Within the records below, reproduce without change the lines from the line that has "The height and width of the screenshot is (624, 1406)." through the line that has "The height and width of the screenshot is (1024, 1536).", and only those.

[Collected data]
┄┄┄┄┄┄

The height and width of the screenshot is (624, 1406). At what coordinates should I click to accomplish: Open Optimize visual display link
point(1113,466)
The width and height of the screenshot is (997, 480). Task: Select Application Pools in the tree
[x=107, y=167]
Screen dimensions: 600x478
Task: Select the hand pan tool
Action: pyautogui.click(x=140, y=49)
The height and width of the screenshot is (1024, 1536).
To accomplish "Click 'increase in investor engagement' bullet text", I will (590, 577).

┄┄┄┄┄┄

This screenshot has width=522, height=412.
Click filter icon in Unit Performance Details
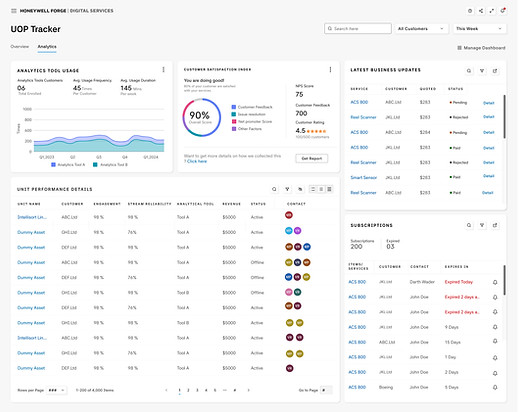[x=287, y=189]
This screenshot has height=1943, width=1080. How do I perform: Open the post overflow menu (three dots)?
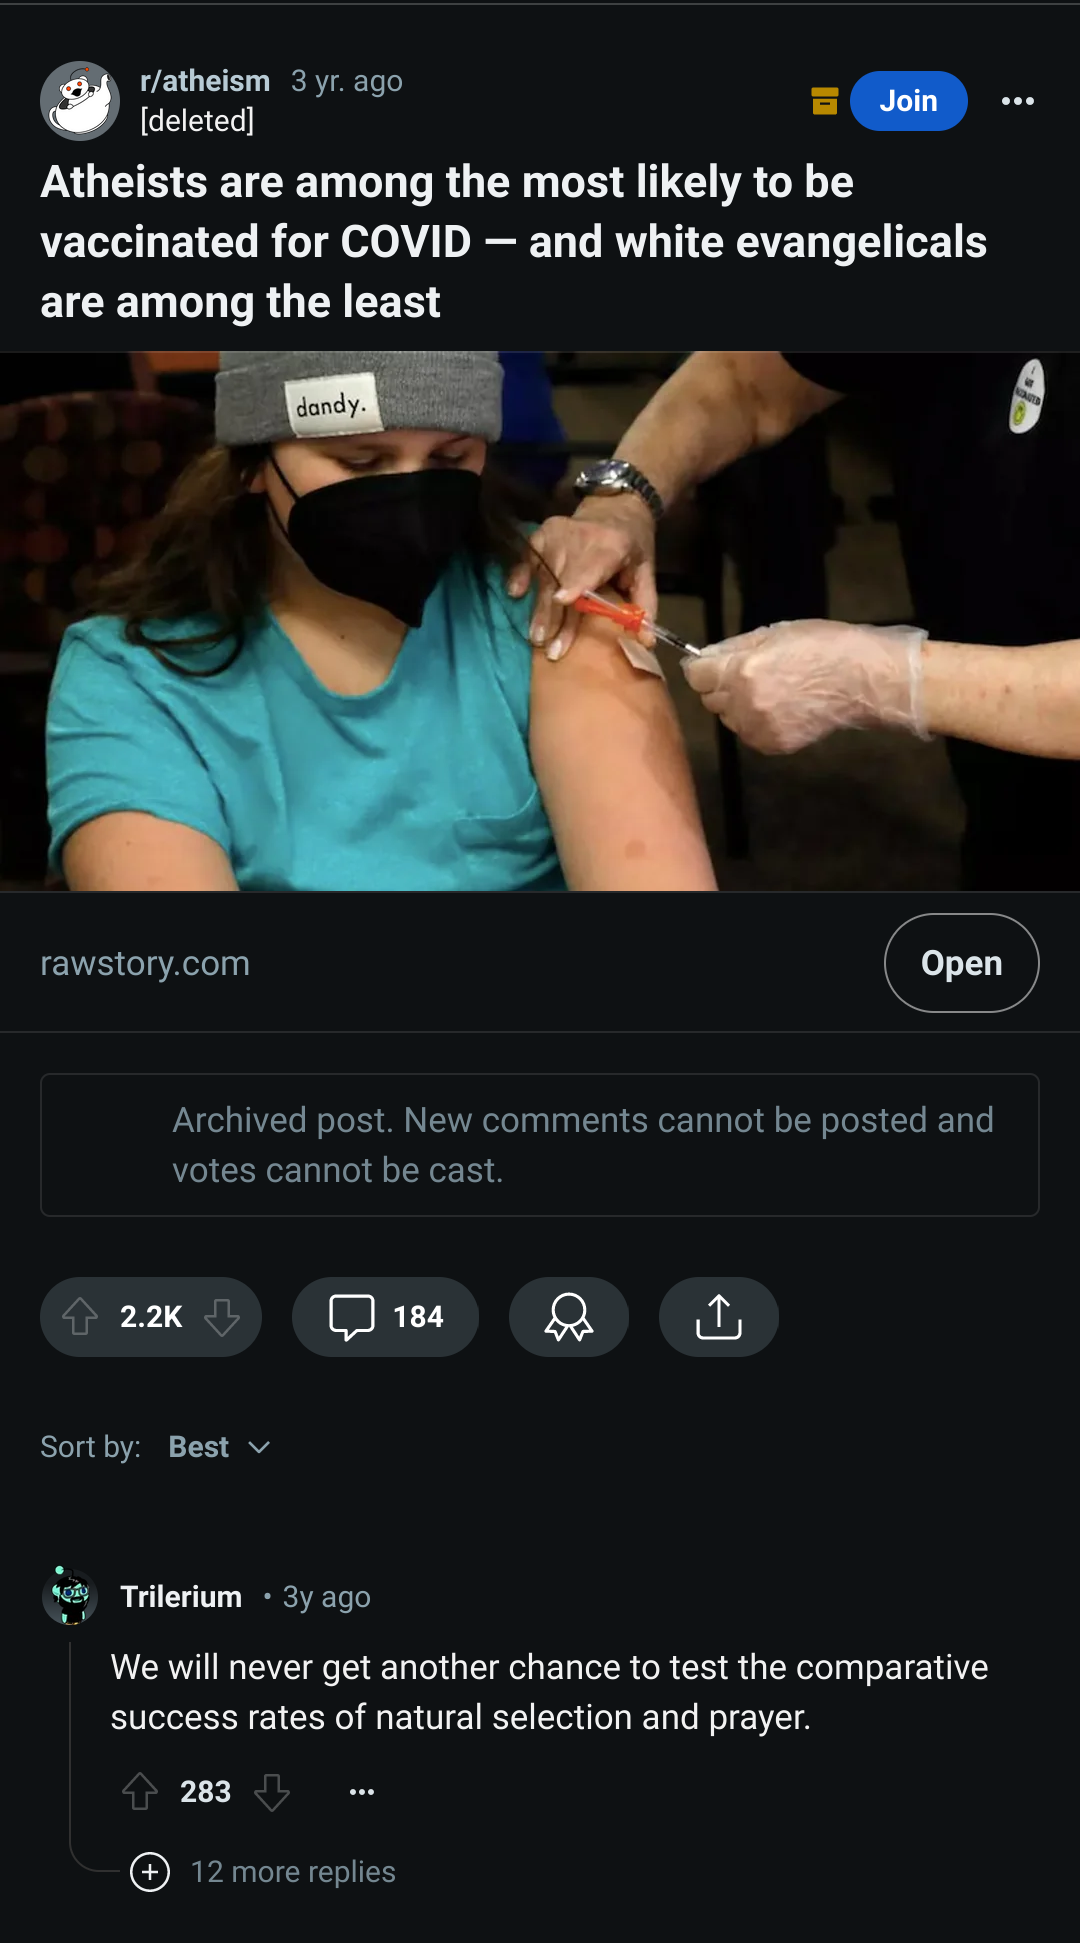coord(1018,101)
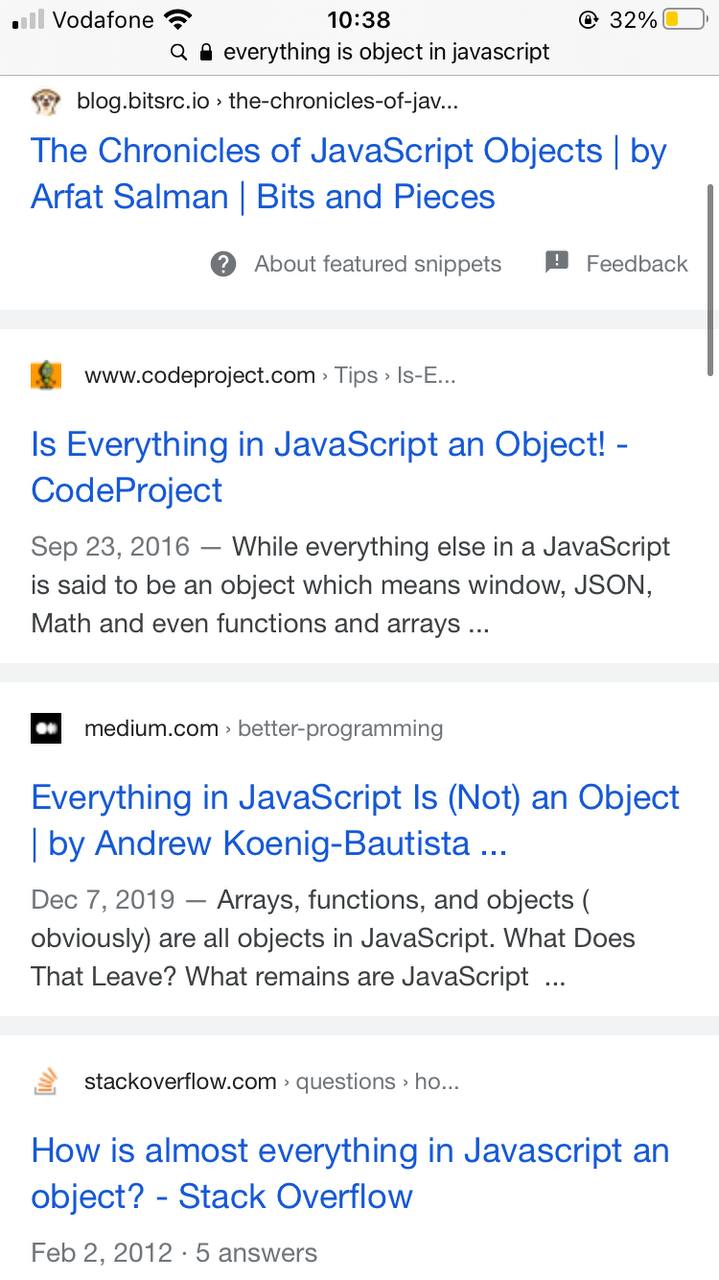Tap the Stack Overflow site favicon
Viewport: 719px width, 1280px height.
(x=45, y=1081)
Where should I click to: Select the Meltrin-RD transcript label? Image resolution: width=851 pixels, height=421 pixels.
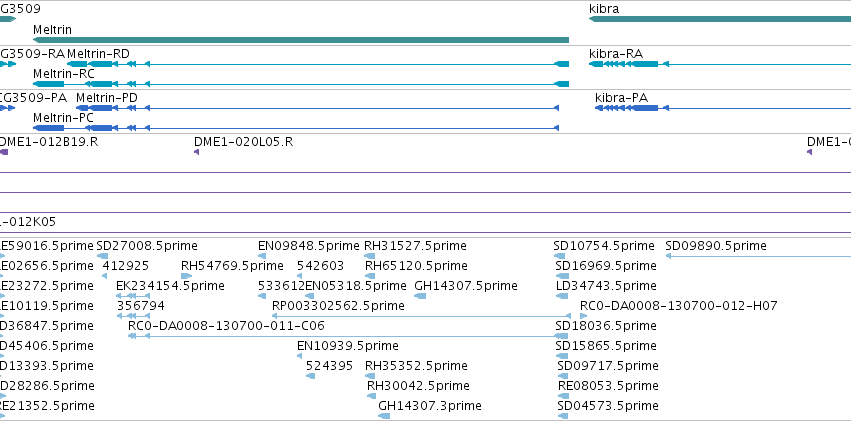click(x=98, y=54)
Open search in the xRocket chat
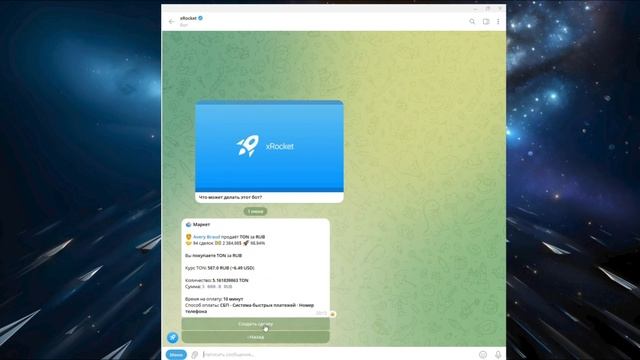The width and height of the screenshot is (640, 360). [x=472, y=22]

┄┄┄┄┄┄

▶ ANSWER SPACE
The height and width of the screenshot is (624, 1406). At what coordinates should I click to accomplish: Open Optimize visual display link
point(1113,466)
The width and height of the screenshot is (997, 480). Task: Select Application Pools in the tree
[x=107, y=167]
Screen dimensions: 600x478
Task: Select the hand pan tool
Action: pyautogui.click(x=140, y=49)
The height and width of the screenshot is (1024, 1536).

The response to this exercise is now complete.